Любит Крюков изображать труд земледельца казака, тяжесть и счастье этого труда, жаркое лето, степные раздолья, напряжение страды и песни отдыха. Изображает и трагическое мыканье тех, кто отбился от земли и быта («В родных местах», «Зыбь», «Мечты»). Изображает он и все тяжелое, что разрывно связано с жизнью казака, его службу, проводы, станицы, во время войны. Ибо земледельческий быт есть крепкое, завершительное, но позднейшее наслоение в жизни и психике казака на старой первичной основе степного рыцарства. Дух рубежного богатырства сохранился и ныне в многих особенностях жизни и быта донского казака, звучит и рассказывает о себе в его песне и трагической красотой исторической воли неволи казачьей отразился в рассказах Крюкова. Горе казачки-матери («Мать») и горе казачки-жены («Казачка») нашли в Крюкове своего проникновенного певца и художника. Женский тип у Крюкова вообще глубок и привлекателен.

IV.

Кроме зоркой и проницательной наблюдательности, кроме богатой художественной памяти, Крюков обладал двумя дарами, сообщавшими его реалистической манере особую задушевность и глубину: это — лиризм и мастерство народного языка. Чувство автора пробивается всюду в рассказах Крюкова сквозь толщу его художественного реализма, как зеленая трава и цветы сквозь слой черной почвы. Любовь к людям, человеку является той преобладающей нотой, которая в рассказах Крюкова создает особую высоту авторского настроения. Это настроение становится еще задушевнее и глубже, когда автор касается тем родного края или рисует родной пейзаж. В последнее время, когда в публицистических статьях касался он язв наших дней, пером писателя водило чувство негодования и боли. Объективность художника не приводила его к холодной бесстрастности, не иссушала в нем источника слез, и со страницами беззлобного юмора перемежаются у Крюкова страницы большой сердечной скорби («Мать», «Мирская сеть»). Бесконечной привязанностью к жизни, к земле, к быту, к людям дышат рассказы Крюкова. Он любит человеческий муравейник, сборище людей, толпу, народную массу. Он любит затериваться в ней, слушать гул, любяще-внимательными глазами засматриваться в лица, с затаенным сочувствием наблюдать улыбки народной радости и слезы народного горя. Эти черты особенно заметны в его большом рассказе «К источнику исцеления», где он описывает свое паломничество в Саровскую пустынь.

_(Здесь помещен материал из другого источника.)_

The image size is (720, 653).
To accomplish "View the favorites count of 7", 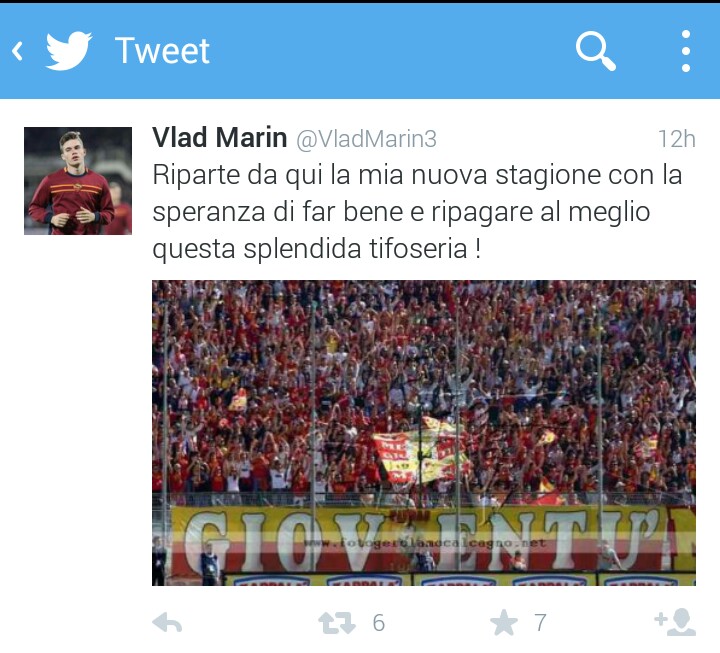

Язык Крюкова прост, точен и естественен. Язык его персонажей из крестьянской и простой казачьей среды поражает верностью передачи народной речи. Крюков — величайший знаток просторечия и простомыслия, того народного простомыслия, которое гораздо сложней, извилистей, ярче и художественно капризнее мысли интеллигента. Точность воспроизведения народного языка у Крюкова поразительна, художественная память его в этом отношении неистощима, и многие его рассказы, такие, например, как «Товарищи», «Мечты» и особенно «Клад», суть виртуозные поэмы народных настроений, народного ума, остроумия и фантазии, выразившихся в народном слове. Такие рассказы Крюкова достойны внимания даже филолога.

V.

Жизнь в рассказах Крюкова тяжела, сера, даже скучна, а порой и страшна. Но особенность безжалостного и неподкупного реализма Крюкова в том, что его картины не оставляют в читателе впечатления безнадежной тщеты человеческого существования. Наоборот, чувство силы и великих  возможностей, чувство полноты бытия и общее убеждение в какой-то нужности и величии нашей, пусть порой бедственной, жизни, — вот что внушает нам творчество Крюкова.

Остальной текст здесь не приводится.